I can confirm the rar fix in beta3. All archives that contains "read only" files works.
Thanks for that.

But, now its painfully slow to start a track from an rar archive, that is allready in the library.
It takes sometimes up to 30 seconds, to play the first track.
With V1.3.3 and 1.3.4. beta 2, this was nearly instant, like unpacked files.

Sure newly droped archives to the playlist must be scanned etc.,
but playing songs from allready indexed rars in the library, starts pretty slow now.

*EDIT*
Is it possible, that the background thread that scanns the library, now block/slowsdown other rar activities?

*EDIT2*
While playing music from an rar archiv, a newly droped rar in the playlist, take up to 10 Minutes to open.

I hope that information can help to fix this.

1.3.4 beta discussion

Reply #26
Biozanotiker, I just tested four different albums in four different archives and they all are near instantaneous to open, I was also quickly switching between albums and tracks.

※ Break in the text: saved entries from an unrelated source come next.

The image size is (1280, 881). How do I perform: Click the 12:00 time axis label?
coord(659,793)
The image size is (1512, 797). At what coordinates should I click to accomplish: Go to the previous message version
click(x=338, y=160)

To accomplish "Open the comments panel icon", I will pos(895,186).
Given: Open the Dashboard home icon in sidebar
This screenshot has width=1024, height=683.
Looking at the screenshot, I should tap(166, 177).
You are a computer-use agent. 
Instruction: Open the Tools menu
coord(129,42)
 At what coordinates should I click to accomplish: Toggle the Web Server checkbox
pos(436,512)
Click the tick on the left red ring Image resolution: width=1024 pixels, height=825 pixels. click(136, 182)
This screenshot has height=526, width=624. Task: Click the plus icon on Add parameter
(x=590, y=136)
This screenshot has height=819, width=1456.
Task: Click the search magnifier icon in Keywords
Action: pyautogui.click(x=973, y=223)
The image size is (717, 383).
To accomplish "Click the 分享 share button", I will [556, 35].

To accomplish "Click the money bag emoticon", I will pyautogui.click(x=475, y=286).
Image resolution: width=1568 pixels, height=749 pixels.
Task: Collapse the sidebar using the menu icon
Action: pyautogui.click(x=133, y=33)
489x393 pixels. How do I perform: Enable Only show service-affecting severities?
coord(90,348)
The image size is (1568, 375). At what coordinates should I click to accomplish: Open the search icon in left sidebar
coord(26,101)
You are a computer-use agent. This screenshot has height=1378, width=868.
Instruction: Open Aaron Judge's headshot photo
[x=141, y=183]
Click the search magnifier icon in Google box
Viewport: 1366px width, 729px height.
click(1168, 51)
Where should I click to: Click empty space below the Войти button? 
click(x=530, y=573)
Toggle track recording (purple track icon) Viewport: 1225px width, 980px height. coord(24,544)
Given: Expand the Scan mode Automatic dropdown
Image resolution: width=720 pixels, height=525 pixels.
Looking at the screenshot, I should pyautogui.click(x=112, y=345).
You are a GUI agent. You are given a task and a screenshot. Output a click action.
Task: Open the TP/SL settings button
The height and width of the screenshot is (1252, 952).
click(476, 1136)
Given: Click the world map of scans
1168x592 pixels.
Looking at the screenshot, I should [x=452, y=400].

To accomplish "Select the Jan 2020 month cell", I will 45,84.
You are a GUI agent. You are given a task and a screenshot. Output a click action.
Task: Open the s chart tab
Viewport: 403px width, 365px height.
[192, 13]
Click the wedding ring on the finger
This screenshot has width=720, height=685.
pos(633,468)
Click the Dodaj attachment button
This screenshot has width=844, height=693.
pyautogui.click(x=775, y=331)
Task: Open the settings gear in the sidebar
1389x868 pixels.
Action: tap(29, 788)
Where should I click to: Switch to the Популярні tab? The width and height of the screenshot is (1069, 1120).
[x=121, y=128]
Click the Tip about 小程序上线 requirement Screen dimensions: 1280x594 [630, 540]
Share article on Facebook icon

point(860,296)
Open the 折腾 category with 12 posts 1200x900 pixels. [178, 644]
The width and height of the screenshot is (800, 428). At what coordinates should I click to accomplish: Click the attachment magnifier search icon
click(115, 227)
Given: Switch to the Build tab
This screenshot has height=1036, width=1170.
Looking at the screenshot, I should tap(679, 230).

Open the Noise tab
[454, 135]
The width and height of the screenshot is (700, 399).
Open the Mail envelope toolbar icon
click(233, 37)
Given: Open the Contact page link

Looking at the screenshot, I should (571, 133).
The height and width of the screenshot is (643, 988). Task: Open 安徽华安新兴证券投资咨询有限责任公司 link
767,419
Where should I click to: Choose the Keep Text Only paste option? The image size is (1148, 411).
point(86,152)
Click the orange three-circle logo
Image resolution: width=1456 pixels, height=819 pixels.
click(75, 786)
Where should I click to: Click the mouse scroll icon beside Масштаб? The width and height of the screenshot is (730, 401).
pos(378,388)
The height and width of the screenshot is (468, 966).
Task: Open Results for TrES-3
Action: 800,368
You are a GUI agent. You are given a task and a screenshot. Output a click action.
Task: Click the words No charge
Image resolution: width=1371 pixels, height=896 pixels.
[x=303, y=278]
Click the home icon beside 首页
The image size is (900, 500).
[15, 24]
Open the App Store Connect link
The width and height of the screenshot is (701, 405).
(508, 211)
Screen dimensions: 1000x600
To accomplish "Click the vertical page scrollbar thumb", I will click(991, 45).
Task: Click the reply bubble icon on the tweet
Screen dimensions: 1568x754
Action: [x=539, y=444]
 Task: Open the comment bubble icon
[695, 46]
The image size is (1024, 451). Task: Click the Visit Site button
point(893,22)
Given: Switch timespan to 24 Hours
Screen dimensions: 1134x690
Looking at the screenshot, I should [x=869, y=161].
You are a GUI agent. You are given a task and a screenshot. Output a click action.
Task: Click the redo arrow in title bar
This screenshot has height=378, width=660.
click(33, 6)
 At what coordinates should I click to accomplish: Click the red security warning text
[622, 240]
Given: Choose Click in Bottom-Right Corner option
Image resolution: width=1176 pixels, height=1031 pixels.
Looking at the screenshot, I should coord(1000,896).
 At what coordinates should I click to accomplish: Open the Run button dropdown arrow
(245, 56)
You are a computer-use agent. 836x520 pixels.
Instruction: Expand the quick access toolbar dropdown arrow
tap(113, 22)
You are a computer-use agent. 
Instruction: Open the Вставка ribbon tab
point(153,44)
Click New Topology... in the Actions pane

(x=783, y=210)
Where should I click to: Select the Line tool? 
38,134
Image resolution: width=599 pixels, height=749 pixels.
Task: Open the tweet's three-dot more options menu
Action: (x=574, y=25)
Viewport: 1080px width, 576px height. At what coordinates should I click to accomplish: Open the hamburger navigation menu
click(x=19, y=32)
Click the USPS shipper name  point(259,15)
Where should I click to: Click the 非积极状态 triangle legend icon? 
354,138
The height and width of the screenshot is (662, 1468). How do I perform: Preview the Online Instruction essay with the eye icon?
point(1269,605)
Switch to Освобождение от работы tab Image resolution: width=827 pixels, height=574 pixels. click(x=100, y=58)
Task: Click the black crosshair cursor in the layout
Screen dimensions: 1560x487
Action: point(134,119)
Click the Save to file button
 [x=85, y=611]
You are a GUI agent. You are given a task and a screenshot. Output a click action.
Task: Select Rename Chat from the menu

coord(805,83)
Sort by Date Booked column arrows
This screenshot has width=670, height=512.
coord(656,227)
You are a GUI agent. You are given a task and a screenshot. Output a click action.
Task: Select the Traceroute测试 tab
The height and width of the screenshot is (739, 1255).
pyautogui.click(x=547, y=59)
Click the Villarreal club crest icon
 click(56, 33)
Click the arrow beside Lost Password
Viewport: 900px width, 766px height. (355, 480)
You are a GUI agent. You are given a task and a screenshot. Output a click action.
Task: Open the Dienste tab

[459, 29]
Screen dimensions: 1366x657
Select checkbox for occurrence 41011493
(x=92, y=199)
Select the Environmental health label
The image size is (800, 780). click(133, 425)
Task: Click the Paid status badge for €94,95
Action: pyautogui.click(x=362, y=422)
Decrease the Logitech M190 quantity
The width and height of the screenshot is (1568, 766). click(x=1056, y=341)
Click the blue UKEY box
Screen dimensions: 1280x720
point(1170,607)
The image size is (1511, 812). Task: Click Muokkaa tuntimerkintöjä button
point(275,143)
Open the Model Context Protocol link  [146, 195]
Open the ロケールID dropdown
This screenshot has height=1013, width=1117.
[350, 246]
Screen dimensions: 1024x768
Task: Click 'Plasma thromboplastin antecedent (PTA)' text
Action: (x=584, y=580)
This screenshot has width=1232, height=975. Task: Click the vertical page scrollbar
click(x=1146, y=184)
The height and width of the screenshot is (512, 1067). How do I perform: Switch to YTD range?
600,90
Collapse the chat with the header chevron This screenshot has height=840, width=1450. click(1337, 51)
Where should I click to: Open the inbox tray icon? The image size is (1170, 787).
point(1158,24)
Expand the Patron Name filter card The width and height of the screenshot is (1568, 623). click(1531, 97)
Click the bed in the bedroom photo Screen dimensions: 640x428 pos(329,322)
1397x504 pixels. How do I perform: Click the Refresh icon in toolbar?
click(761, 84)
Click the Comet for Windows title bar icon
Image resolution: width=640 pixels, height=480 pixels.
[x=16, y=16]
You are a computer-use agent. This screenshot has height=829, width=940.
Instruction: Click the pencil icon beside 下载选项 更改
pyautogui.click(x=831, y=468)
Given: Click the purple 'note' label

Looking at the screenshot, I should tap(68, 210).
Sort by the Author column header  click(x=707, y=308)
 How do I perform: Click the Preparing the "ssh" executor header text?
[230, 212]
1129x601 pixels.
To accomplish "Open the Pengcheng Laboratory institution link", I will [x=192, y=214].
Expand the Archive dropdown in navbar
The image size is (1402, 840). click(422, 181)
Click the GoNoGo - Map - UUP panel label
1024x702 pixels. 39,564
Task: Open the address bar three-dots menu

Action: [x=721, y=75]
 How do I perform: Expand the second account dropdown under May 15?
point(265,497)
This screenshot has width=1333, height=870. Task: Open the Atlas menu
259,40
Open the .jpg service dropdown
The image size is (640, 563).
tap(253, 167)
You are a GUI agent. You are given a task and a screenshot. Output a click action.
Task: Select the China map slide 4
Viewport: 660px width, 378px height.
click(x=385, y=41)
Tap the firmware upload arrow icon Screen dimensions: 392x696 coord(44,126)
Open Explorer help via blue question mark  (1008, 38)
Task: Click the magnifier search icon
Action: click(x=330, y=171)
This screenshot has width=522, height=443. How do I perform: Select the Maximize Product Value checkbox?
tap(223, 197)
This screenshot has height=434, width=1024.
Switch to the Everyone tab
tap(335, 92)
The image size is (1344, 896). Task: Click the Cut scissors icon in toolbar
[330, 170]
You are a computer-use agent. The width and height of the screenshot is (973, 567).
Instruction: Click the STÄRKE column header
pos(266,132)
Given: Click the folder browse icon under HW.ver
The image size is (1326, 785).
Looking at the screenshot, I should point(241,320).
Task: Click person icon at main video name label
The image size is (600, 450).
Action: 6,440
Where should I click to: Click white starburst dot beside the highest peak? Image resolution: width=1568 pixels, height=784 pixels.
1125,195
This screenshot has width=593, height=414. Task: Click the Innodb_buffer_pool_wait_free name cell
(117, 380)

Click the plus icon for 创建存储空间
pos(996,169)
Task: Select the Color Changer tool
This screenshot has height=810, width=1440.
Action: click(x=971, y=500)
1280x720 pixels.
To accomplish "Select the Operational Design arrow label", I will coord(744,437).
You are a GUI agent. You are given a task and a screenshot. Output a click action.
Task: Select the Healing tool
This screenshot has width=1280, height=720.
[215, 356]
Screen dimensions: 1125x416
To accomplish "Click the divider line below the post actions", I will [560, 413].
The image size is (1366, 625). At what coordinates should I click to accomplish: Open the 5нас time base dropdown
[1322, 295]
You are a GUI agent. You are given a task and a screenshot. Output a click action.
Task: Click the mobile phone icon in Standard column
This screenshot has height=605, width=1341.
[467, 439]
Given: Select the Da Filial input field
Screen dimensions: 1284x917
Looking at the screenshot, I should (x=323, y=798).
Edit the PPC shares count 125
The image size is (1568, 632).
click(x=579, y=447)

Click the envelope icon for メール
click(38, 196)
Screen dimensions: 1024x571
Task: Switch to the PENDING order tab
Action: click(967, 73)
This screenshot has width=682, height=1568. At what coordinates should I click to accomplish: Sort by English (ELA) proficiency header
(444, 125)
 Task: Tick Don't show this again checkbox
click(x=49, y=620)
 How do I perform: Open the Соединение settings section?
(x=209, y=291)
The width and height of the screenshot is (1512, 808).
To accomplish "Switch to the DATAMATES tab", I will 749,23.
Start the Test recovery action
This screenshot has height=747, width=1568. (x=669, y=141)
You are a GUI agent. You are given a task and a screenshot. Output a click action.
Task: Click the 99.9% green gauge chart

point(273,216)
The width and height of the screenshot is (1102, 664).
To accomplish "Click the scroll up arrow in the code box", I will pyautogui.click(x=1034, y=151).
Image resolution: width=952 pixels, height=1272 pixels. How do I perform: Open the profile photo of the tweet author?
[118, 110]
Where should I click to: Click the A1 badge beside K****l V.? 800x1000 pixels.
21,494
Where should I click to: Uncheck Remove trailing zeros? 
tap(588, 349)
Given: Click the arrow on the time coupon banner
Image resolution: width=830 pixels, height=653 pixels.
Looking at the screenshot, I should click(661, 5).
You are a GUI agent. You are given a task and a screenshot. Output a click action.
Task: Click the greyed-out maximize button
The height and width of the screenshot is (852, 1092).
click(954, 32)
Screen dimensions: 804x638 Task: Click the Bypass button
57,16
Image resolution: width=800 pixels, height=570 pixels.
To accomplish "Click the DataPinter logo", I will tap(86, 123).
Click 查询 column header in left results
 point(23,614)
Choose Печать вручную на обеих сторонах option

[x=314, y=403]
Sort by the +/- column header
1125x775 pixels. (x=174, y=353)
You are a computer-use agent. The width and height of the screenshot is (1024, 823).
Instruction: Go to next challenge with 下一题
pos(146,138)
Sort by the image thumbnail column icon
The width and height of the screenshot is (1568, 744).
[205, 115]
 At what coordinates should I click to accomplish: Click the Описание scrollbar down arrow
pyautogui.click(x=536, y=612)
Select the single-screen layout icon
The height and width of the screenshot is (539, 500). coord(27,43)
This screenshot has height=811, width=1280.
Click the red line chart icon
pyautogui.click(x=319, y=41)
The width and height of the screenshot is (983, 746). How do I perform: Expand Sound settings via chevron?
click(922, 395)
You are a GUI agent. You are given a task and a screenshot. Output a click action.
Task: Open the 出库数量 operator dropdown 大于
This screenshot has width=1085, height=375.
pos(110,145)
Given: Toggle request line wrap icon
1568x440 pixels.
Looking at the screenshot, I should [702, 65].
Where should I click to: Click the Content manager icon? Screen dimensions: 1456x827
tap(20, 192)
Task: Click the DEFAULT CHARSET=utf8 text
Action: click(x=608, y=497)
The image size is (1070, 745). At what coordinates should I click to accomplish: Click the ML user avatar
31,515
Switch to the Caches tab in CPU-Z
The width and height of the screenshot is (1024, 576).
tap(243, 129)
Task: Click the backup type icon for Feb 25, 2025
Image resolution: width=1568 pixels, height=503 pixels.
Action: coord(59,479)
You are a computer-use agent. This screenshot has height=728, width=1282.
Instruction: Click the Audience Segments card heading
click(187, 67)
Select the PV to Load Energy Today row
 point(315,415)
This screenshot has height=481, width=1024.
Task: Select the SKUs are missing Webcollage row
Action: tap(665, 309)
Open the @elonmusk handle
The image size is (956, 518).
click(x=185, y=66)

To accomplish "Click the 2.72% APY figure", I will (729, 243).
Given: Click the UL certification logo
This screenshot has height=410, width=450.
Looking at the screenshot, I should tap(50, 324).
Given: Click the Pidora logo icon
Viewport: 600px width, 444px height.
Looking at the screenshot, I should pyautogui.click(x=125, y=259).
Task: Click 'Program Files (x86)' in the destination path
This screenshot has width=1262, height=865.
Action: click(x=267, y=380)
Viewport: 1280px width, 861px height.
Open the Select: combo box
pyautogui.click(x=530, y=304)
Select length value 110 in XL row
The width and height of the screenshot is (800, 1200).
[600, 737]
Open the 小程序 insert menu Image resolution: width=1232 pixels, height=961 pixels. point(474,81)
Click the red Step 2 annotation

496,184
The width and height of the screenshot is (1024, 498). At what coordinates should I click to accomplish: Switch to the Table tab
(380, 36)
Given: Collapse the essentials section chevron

RAR, RAR5, Zip, 7-Zip, all good.

Question: Why do you keep the albums archived?

1.3.4 beta discussion

Reply #27
Due to unrar.dll bugs, all requests to unpack RAR archives are now serialized - another one can begin only when the previous one has completed. Note that this does not prevent concurrent reads from a RAR archive, only listing archive contents or extracting to a temporary location are serialized; not reading from already-extracted temporary files.

This causes lag in certain scenarios (background indexing in progress). If this turns out to be much of an annoyance, we'll either revert to pre-RAR5 code ( based on very old unrar source with massive patching done by myself some 10 years ago ) or try to come up with some other fix for the official unmodified unrar.dll.
Microsoft Windows: We can't script here, this is bat country.

1.3.4 beta discussion

Reply #28
Update: alright, if a component does timeconsuming calls from callbacks of RAR archive content enumeration, these all block all other RAR access. Next beta will fix, thank you for your patience.
Microsoft Windows: We can't script here, this is bat country.

1.3.4 beta discussion

Reply #29
Hey Peter can you look into my low-priority issue with the Spectogram visualization?

Sorry, tried but it does not happen here, please specify additional details. How long do you have to pause in order to get it? If you have more than one visualization open at a time, does it affect all of them or just the spectrogram? What output method and DSPs are you using? [DSPs and outputs affect audio timing info which is critical for visualizations to work correctly]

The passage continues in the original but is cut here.